A juíza Maria Socorro autorizou a interrupção da gravidez, mas impôs restrições que inviabilizaram o procedimento. Ela proibiu o uso de métodos que induzissem a morte do feto, como a assistolia fetal, técnica necessária para o aborto em estágios avançados de gestação. A magistrada baseou-se em uma resolução do Conselho Federal de Medicina que, à época, já havia sido suspensa pelo Supremo Tribunal Federal (STF) .
Dias depois, a desembargadora Doraci Lamar concedeu liminar suspendendo integralmente o aborto, atendendo a pedido do pai da menina, que alegou que os atos foram “consensuais”, desconsiderando que, segundo o artigo 217-A do Código Penal, qualquer relação sexual com menores de 14 anos é considerada estupro de vulnerável, independentemente de consentimento .
A adolescente só teve seu direito garantido em setembro de 2024, quando o Superior Tribunal de Justiça (STJ), por meio da ministra Maria Thereza de Assis Moura, autorizou o procedimento, reconhecendo a ilegalidade das decisões anteriores .
Decisão do CNJ
A decisão do CNJ, tomada em 16 de maio de 2025, atende a representação da Associação Brasileira de Juristas pela Democracia (ABJD), que denunciou o caso como violência institucional.

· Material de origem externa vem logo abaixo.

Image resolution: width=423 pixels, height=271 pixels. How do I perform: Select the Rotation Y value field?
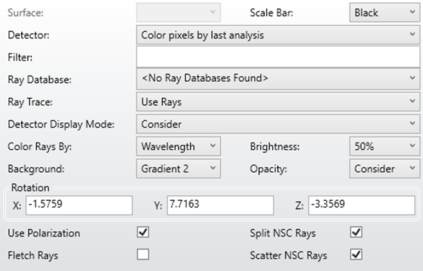220,205
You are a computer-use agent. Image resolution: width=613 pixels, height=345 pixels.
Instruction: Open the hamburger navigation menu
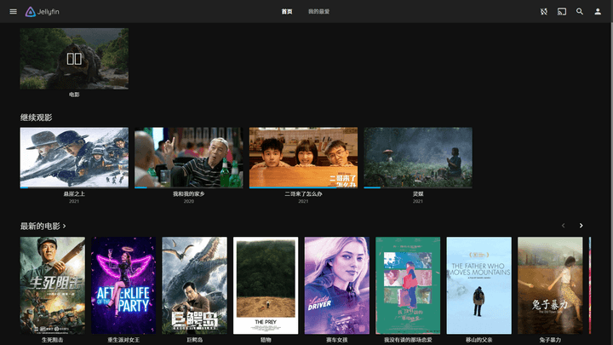[13, 12]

O plenário do Conselho, sob a presidência do ministro Luís Roberto Barroso, determinou o afastamento cautelar da juíza Maria Socorro de suas funções na Vara da Infância e Juventude, permitindo que ela atue em outras jurisdições. Já a desembargadora Doraci Lamar responderá ao PAD sem afastamento de suas funções .
O processo disciplinar pode resultar em sanções que vão desde advertência até a perda do cargo, caso sejam confirmadas as infrações disciplinares.
Repercussão
O caso gerou ampla mobilização social e foi denunciado por organizações de defesa dos direitos das mulheres e da infância como exemplo de violência institucional. A psicóloga Cida Alves, coordenadora do coletivo feminista “Bloco Não é Não”, afirmou que a decisão do CNJ representa uma conquista significativa: “Foi uma peleja danada para garantir o direito da menina. A decisão do CNJ é uma grande conquista porque não aceitamos mais violências contra crianças, muito menos violências institucionais decorrentes de sentenças de juízas e magistradas” .

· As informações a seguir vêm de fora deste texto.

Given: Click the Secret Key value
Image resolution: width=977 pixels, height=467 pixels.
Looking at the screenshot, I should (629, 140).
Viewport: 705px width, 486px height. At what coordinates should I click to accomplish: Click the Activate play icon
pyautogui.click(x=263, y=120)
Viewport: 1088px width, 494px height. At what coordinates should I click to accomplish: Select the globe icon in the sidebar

O caso também expôs a atuação de redes antiaborto que pressionaram a adolescente a manter a gestação, mesmo diante de seu direito legal ao aborto, e posteriormente a abandonaram, conforme reportagens investigativas .
Contexto legal
No Brasil, o aborto é legal em casos de estupro, risco à vida da gestante e anencefalia fetal, conforme decisões do STF. O artigo 217-A do Código Penal considera estupro de vulnerável qualquer ato sexual com menores de 14 anos, independentemente de consentimento.

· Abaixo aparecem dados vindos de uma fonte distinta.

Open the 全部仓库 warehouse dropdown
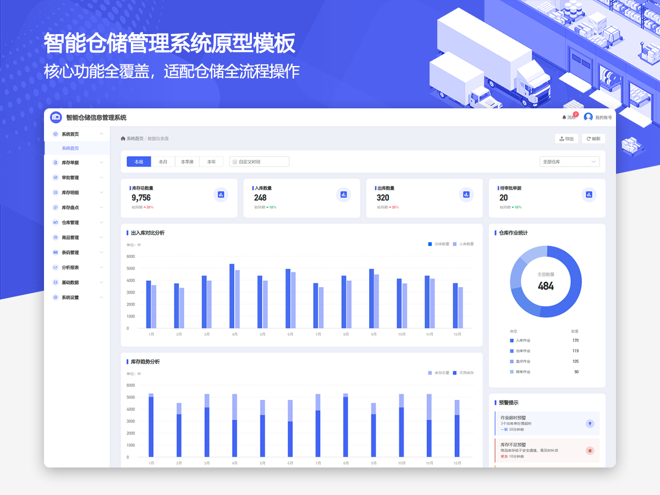This screenshot has width=660, height=495. (569, 162)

A atuação das magistradas, ao impor restrições e suspender o procedimento, contrariou esses preceitos legais e foi considerada uma violação dos direitos da adolescente.
A decisão do CNJ de afastar a juíza Maria Socorro e instaurar processo disciplinar contra ela e a desembargadora Doraci Lamar reforça a importância da observância estrita dos direitos legais das vítimas de violência sexual. O caso evidencia a necessidade de vigilância contínua sobre as práticas institucionais que podem representar obstáculos ao acesso a direitos fundamentais, especialmente para populações vulneráveis como crianças e adolescentes.